Pull out each line in the records below that contains the string "screenshot", matching its case exactly.

DATA RECORDS:
....................
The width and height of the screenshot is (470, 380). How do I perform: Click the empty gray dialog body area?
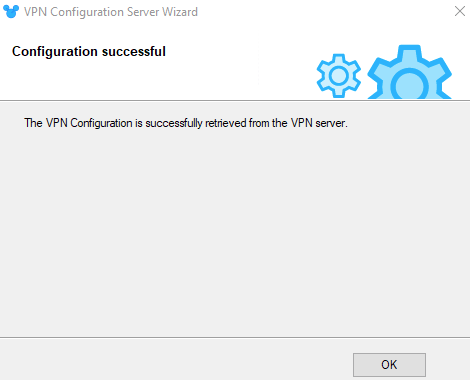click(235, 233)
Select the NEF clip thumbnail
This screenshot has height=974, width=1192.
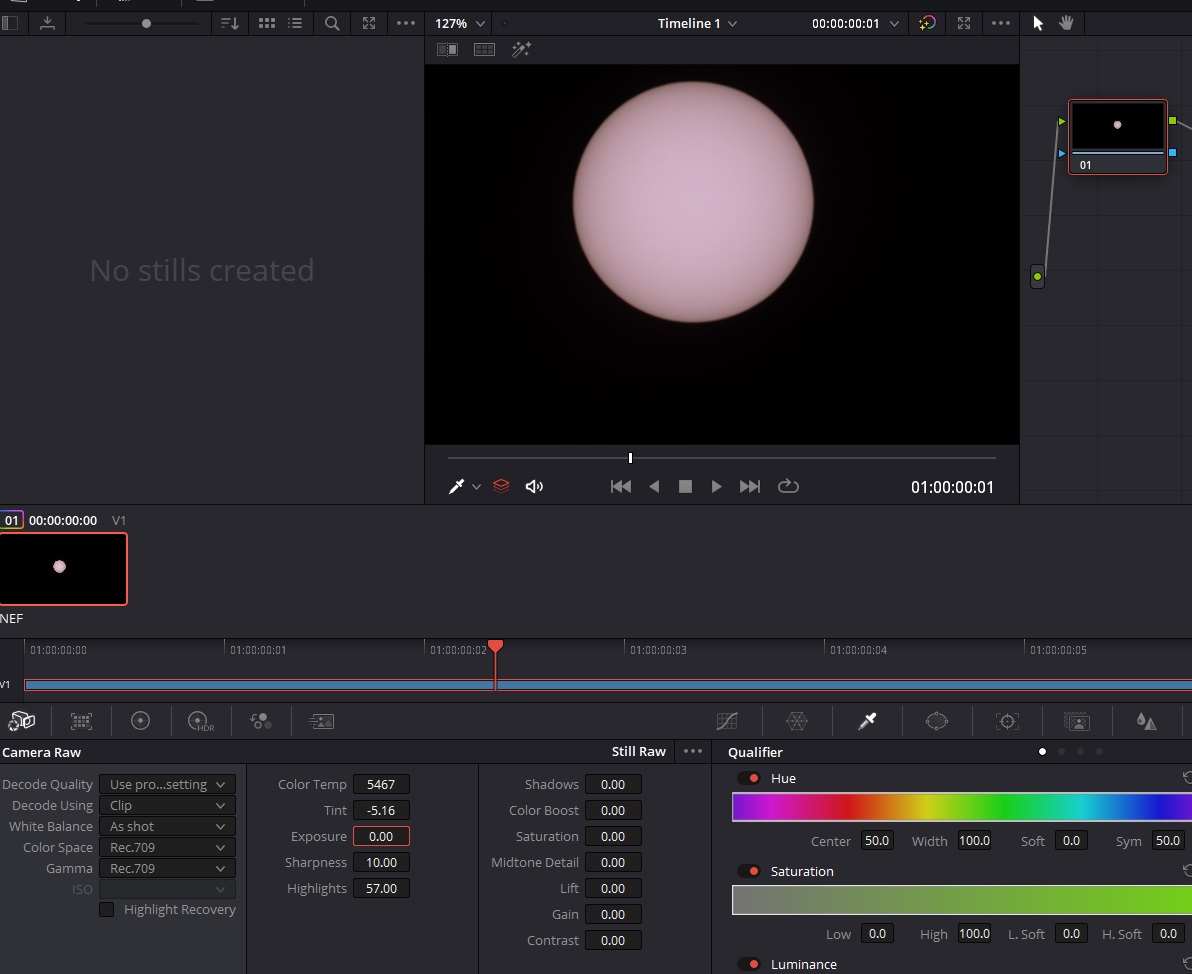(63, 568)
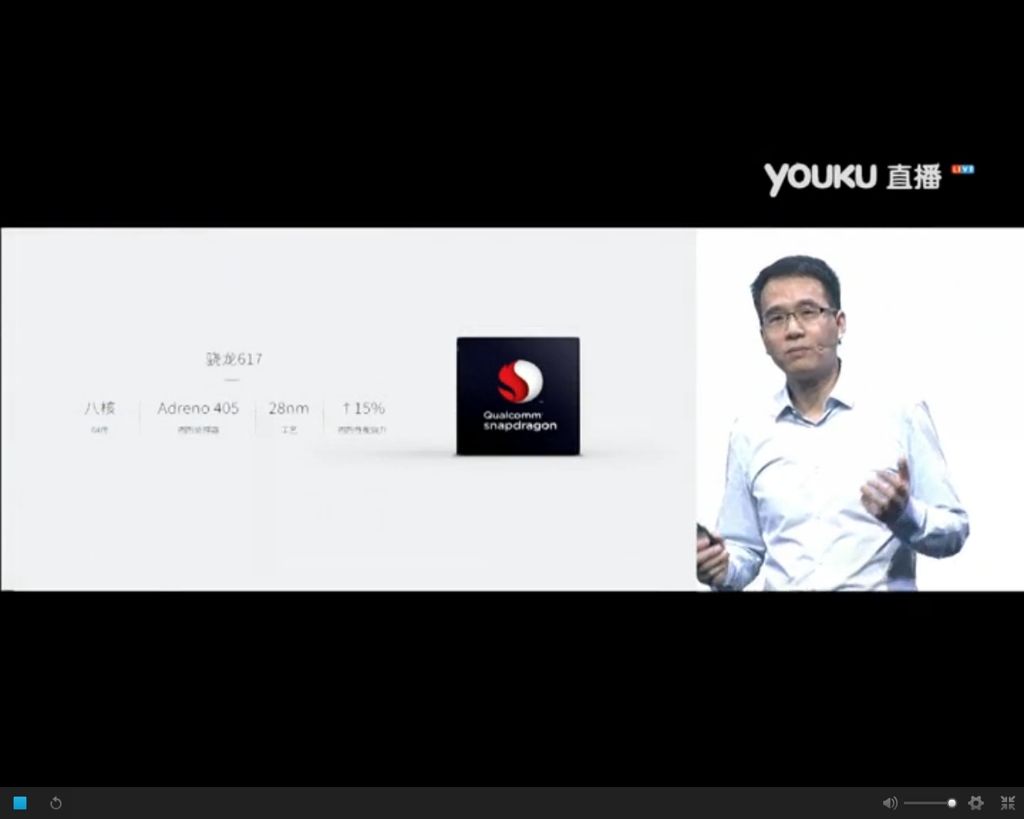Click the Adreno 405 text on the slide
Screen dimensions: 1024x819
(x=198, y=408)
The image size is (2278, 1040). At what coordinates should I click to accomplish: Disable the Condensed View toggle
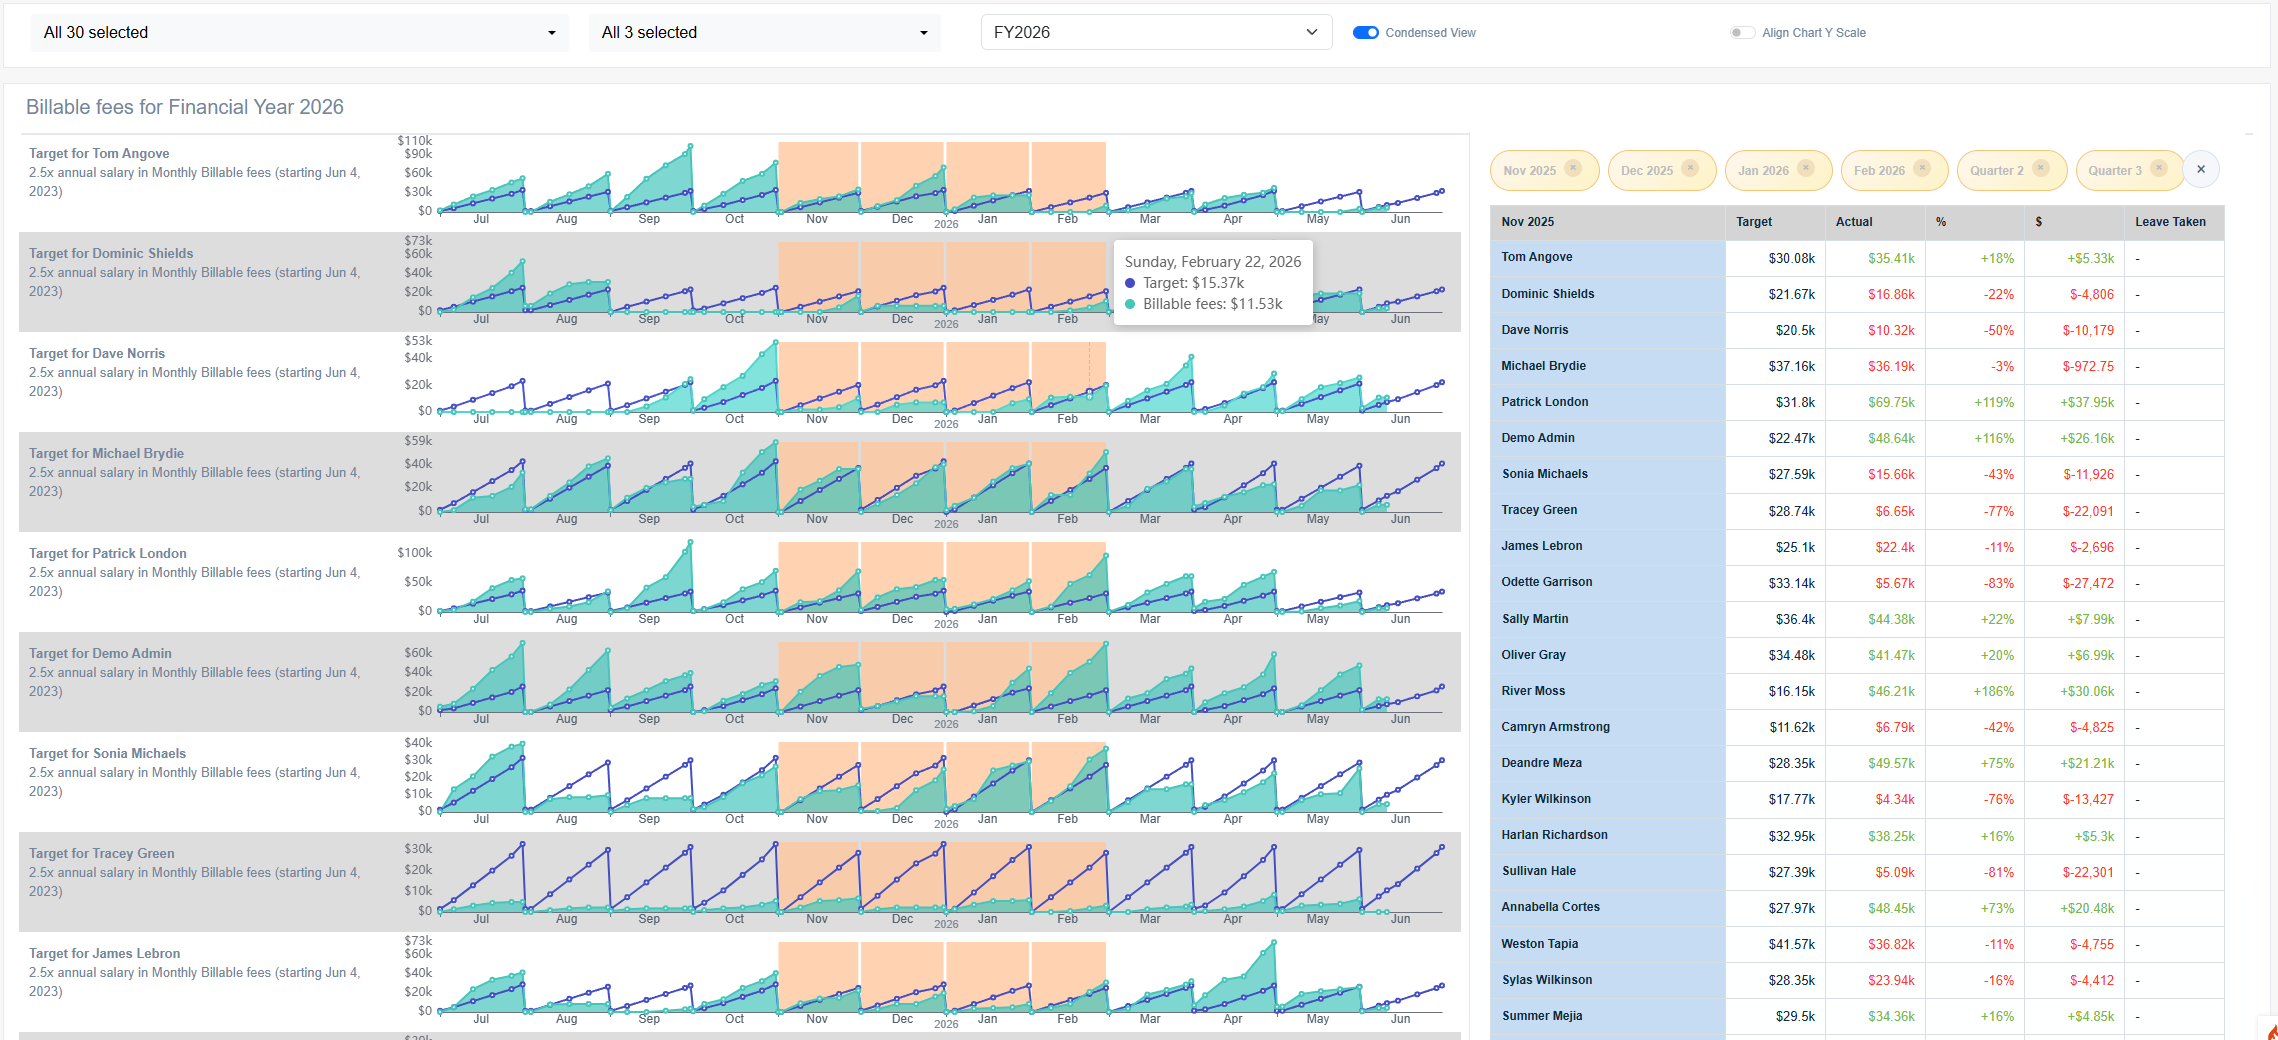1366,33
....................
TASK RESPONSE:
The width and height of the screenshot is (470, 380). How do I perform: Click the empty gray dialog body area?
This screenshot has height=974, width=1192.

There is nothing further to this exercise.